Monitoring Your Kubernetes Cluster with Prometheus and Grafana

Monitoring Your Kubernetes Cluster with Prometheus and Grafana

In today’s complex Kubernetes environments, having a robust monitoring solution is not just nice to have—it’s essential. This guide will walk you through setting up Prometheus and Grafana to monitor your K3s or any other Kubernetes cluster.

Why Prometheus and Grafana?

  • Prometheus: An open-source systems monitoring and alerting toolkit that collects and stores metrics as time series data
  • Grafana: A multi-platform open-source analytics and interactive visualization web application that provides charts, graphs, and alerts when connected to supported data sources

Together, they form a powerful monitoring stack that provides insights into your cluster’s health and performance.

Prerequisites

Before we begin, ensure you have:

  • A running Kubernetes cluster (this guide uses K3s)
  • kubectl configured to communicate with your cluster
  • Helm 3 installed

Installation using Helm

The easiest way to install Prometheus and Grafana is using the kube-prometheus-stack Helm chart, which includes:

  • Prometheus Operator
  • Prometheus instance
  • Alertmanager
  • Grafana
  • Node Exporter
  • Kube State Metrics

Let’s create a namespace and install the stack:

# Create a dedicated namespace
kubectl create namespace monitoring

# Add the Prometheus community Helm repository
helm repo add prometheus-community https://prometheus-community.github.io/helm-charts
helm repo update

# Install the kube-prometheus-stack
helm install prometheus prometheus-community/kube-prometheus-stack \
  --namespace monitoring \
  --set grafana.adminPassword=your-strong-password

Replace your-strong-password with a secure password for the Grafana admin user.

Accessing the Dashboards

By default, the services are not exposed outside the cluster.
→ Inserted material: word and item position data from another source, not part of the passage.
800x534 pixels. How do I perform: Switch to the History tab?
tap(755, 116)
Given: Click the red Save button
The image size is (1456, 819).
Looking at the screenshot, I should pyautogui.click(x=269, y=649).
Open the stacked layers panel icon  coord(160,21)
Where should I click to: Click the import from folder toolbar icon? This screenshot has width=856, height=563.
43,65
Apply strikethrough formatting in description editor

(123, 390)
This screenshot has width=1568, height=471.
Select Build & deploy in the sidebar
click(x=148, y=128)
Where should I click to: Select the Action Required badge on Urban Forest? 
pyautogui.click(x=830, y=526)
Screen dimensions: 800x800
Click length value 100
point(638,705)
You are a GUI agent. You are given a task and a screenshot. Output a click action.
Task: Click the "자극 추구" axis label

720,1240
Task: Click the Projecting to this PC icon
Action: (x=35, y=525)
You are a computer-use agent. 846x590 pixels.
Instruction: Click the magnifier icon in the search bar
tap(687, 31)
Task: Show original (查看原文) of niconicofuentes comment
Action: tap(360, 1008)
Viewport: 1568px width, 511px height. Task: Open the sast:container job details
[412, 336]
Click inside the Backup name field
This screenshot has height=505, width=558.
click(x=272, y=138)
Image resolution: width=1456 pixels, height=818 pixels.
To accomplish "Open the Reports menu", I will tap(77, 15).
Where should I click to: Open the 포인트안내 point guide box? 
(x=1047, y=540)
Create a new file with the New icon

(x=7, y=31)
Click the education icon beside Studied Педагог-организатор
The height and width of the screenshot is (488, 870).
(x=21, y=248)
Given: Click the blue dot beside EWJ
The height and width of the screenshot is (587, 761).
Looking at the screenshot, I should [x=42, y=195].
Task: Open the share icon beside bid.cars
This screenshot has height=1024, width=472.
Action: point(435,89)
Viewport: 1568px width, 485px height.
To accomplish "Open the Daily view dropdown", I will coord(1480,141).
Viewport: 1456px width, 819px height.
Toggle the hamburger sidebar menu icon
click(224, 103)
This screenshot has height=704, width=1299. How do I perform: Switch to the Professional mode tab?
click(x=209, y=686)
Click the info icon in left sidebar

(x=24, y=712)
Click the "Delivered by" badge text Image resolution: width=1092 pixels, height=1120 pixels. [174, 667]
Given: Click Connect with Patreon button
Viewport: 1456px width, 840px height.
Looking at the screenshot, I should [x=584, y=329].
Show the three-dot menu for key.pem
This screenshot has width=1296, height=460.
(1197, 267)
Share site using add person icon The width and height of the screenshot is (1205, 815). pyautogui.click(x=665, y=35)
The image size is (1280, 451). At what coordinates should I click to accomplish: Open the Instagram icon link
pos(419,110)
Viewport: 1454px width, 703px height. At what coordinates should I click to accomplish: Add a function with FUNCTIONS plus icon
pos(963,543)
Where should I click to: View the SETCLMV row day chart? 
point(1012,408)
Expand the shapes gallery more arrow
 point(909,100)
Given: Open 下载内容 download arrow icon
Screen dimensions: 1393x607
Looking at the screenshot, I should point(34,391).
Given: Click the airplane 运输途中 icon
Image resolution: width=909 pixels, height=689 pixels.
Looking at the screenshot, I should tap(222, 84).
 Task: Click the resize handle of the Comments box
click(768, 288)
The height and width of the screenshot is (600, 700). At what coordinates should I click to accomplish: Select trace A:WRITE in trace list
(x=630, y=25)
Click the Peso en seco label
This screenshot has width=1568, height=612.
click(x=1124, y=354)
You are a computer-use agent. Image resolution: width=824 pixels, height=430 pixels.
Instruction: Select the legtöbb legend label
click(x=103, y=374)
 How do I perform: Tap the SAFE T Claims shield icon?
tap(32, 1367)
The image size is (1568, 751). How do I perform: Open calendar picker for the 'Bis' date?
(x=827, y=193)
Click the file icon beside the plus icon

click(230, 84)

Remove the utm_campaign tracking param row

To access them, you can use port-forwarding:

Grafana

kubectl port-forward -n monitoring svc/prometheus-grafana 3000:80

Then access Grafana at http://localhost:3000 with username admin and the password you specified during installation.

Prometheus

kubectl port-forward -n monitoring svc/prometheus-operated 9090:9090

Access the Prometheus UI at http://localhost:9090.

Setting Up Ingress (Optional)

For production environments, you’ll want to set up proper ingress. Here’s an example using Nginx ingress:

apiVersion: networking.k8s.io/v1
kind: Ingress
metadata:
  name: grafana-ingress
  namespace: monitoring
  annotations:
    kubernetes.io/ingress.class: nginx
    nginx.ingress.kubernetes.io/ssl-redirect: "true"
spec:
  rules:
  - host: grafana.example.com
    http:
      paths:
      - path: /
        pathType: Prefix
        backend:
          service:
            name: prometheus-grafana
            port:
              number: 80
  tls:
  - hosts:
    - grafana.example.com
    secretName: grafana-tls

Apply this with kubectl apply -f ingress.yaml after replacing grafana.example.com with your domain.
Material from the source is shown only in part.